First-time home buyers grabbed their largest slice of the housing market in five years during May, accounting for 35 percent of existing-home sales as overall transactions climbed 3.2 percent from the prior month. The data, drawn from the National Association of Realtors’ Realtors Confidence Index survey, marks a notable shift for a buyer segment that has spent years squeezed between rising prices and elevated mortgage rates. Whether this momentum signals a durable opening for entry-level demand or a brief window before affordability pressures tighten again is the question that builders, lenders, and prospective buyers now face.
Why a 35 percent first-time buyer share changes the calculus
The jump to 35 percent is significant because first-time buyers had been stuck well below that threshold for most of the past several years. Their return at this level suggests that at least some households found ways to clear the affordability bar, whether through savings, family assistance, or shifting expectations about home size and location. The gain also arrived alongside a monthly sales increase in total existing-home transactions, meaning first-time buyers were not simply holding steady while repeat buyers pulled back. Both groups expanded, but newcomers grew faster.
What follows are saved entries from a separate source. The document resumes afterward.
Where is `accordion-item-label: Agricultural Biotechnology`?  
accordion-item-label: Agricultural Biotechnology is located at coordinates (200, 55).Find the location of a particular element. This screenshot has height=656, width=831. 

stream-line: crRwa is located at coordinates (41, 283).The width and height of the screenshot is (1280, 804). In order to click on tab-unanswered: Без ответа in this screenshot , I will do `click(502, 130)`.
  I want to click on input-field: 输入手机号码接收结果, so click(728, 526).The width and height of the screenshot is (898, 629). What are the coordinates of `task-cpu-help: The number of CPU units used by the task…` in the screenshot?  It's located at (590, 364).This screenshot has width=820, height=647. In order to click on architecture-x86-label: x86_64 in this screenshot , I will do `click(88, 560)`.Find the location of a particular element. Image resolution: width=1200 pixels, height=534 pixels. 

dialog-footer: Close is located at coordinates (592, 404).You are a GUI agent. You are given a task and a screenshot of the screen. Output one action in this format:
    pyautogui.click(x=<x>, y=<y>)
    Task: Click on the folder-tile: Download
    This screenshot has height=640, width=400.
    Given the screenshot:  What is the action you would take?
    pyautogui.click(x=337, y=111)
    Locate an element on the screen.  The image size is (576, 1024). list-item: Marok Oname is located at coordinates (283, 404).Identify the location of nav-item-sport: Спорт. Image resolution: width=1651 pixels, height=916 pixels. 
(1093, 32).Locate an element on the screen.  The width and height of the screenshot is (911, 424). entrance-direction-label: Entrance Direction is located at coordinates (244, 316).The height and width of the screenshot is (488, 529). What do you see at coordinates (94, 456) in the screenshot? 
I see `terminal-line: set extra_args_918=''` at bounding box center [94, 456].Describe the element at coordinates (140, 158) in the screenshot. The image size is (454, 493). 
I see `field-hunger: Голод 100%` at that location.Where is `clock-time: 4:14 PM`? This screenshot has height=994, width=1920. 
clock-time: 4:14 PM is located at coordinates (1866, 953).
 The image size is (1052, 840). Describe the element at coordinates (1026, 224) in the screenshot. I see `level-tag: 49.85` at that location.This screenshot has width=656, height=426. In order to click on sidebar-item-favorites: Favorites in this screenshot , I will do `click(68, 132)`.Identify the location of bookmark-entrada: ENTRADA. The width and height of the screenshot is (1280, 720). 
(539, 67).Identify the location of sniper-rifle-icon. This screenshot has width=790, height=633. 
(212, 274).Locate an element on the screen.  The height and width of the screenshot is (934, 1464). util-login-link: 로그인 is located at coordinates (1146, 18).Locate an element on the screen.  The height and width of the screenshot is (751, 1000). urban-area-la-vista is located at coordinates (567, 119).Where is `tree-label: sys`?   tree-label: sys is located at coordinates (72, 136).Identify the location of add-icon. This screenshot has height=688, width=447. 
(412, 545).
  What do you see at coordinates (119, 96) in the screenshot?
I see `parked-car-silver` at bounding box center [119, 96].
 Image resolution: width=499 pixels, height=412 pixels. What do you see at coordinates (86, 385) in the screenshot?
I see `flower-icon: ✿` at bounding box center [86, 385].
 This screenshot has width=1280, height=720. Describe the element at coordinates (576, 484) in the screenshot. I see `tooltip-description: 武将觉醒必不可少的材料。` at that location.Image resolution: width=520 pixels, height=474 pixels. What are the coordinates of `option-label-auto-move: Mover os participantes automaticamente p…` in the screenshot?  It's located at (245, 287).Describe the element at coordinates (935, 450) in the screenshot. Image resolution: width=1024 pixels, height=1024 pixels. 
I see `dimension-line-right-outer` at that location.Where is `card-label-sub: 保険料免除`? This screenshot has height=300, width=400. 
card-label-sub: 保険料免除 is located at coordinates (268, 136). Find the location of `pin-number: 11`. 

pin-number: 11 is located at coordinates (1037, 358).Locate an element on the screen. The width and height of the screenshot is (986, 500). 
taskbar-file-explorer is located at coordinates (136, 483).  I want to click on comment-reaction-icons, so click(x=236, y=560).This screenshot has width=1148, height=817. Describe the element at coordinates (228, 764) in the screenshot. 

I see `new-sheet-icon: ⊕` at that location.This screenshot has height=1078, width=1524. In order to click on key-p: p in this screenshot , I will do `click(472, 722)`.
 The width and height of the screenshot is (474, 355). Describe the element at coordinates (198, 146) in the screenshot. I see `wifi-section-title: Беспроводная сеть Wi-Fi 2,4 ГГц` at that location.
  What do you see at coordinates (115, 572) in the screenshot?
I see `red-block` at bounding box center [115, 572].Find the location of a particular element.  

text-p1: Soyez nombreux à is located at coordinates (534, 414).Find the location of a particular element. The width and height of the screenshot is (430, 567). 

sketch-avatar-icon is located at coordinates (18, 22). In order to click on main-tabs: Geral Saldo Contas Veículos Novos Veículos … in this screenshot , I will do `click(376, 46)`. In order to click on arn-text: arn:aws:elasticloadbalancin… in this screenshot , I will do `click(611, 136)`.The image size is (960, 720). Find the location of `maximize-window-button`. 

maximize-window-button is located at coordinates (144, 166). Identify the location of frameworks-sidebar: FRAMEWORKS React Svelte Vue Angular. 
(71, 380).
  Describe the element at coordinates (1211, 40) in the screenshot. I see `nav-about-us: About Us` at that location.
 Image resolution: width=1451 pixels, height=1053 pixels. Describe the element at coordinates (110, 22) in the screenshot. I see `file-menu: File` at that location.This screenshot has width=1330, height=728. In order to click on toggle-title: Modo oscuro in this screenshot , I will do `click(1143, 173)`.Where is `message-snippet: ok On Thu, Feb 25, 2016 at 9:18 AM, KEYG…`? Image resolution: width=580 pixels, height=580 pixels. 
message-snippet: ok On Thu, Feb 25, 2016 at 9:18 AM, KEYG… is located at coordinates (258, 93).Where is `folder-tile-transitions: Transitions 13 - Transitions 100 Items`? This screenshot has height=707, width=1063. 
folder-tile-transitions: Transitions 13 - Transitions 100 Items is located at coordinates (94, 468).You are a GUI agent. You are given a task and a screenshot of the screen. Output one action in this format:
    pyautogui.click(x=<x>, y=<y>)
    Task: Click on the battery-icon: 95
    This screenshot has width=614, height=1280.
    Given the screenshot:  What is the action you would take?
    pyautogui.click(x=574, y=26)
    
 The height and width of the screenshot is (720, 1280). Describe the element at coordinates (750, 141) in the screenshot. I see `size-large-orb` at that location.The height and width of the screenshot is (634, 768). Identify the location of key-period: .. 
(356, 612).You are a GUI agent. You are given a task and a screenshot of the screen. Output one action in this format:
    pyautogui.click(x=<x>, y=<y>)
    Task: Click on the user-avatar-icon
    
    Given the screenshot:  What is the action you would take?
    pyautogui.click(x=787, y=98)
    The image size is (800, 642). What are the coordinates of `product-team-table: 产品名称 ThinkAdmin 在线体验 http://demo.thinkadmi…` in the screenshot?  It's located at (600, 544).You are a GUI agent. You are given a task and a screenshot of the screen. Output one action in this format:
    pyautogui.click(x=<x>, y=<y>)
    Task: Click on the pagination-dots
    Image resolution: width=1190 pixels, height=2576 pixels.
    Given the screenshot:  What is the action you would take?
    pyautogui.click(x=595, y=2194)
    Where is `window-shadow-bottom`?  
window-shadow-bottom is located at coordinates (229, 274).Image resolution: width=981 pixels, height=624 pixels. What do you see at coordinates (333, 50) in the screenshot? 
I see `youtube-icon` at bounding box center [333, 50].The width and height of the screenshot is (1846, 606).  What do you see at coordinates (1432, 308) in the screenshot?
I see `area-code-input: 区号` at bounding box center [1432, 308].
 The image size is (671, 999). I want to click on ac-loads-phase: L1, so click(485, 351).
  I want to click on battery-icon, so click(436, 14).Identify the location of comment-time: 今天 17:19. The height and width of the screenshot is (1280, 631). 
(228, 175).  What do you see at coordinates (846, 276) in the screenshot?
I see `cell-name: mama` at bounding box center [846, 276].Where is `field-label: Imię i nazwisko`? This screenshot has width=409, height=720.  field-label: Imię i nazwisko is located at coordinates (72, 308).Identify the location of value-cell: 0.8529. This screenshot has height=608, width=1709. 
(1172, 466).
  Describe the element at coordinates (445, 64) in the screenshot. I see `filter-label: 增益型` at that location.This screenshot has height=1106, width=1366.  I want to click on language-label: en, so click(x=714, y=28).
A testable question follows from this data: if first-time demand is genuinely strengthening, builders should respond by pulling more permits for homes priced under $300,000 within the next two quarters. Census Bureau permit data broken out by price tier would confirm or challenge that link. Right now, the sales figures show demand. The supply side has yet to show a matching signal, and any lag in construction could prolong tight conditions at the lower end of the market.
For anyone shopping for a starter home, the practical consequence is mixed. Stronger first-time buyer participation means more competition for listings that are already scarce. Sellers in that price range gain leverage and may feel emboldened to hold firm on asking prices or entertain multiple offers. Buyers who hesitate risk bidding against a larger pool of peers who have already decided the math works well enough to close, even if rates remain higher than they would like.
NAR survey data and what the numbers actually show
The 35 percent figure comes directly from NAR’s Realtors Confidence Index, a monthly survey of real estate agents that tracks buyer and seller characteristics. NAR Chief Economist Lawrence Yun has pointed to the data as evidence of renewed entry-level demand even while mortgage rates remain near historically elevated levels. The Associated Press has reported the same first-time share, attributing it to NAR’s survey and Yun’s interpretation of the trend.
The 3.2 percent monthly sales increase pushed the annualized pace to its strongest reading so far in 2026, according to NAR’s tally of existing-home transactions. That gain occurred despite borrowing costs that continue to weigh on purchasing power. The combination of higher sales volume and a larger first-time buyer share points to a market where pent-up demand is overcoming rate resistance, at least for now, as households adjust budgets or accept longer commutes in exchange for ownership.
No regional or metro-level breakdown of the 35 percent figure has been released. NAR’s primary report does not split the first-time buyer share by geography, price tier, or financing type. That limits the ability to determine whether the gains are concentrated in relatively affordable markets or spread more evenly across the country. It also makes it harder for local planners and builders to tailor responses, since they cannot easily see where entry-level demand is most intense.
The survey’s methodology also matters. Because the Realtors Confidence Index is based on responses from real estate professionals, it reflects the experiences of agents who are actively closing deals rather than a census of all would-be buyers. That can introduce some sampling noise month to month, particularly in smaller markets or niche segments. Still, the consistency of the recent move-both the higher share and the parallel rise in overall sales-suggests more than a statistical blip.
What this means for buyers, sellers, and the industry
For buyers, the main implication is that waiting for dramatically better conditions may be risky if inventory does not improve. A growing cohort of first-time purchasers has already decided that current prices and rates, while challenging, are acceptable compared with the cost of continued renting. That mindset can feed on itself: as more renters become owners, the remaining pool may feel increased urgency not to be left behind.
Sellers of entry-level homes, by contrast, may see this as an opportunity to test higher price points or scale back concessions. If multiple offers become more common, contingencies could tighten and days on market could shorten, especially for properties that are move-in ready. Owners considering trading up, however, still face the hurdle of higher mortgage costs on their next purchase, which may limit how many listings actually hit the market.
For lenders and real estate professionals, the data underscores the importance of outreach to younger and lower-wealth households. Products that help with down payments, closing costs, or rate buydowns could be decisive for buyers on the margin. Industry participants who track NAR’s surveys through tools such as the organization’s online portal will be watching closely to see whether the 35 percent share holds through the summer selling season or slips back as competition intensifies.
Ultimately, the May figures highlight a housing market at a delicate turning point. First-time buyers are reasserting themselves despite headwinds, suggesting that demand for ownership remains resilient. Whether that resilience leads to a healthier, more balanced market-or simply to another round of price pressure at the bottom-will depend on how quickly builders, policymakers, and existing owners respond to the signal now flashing from the data.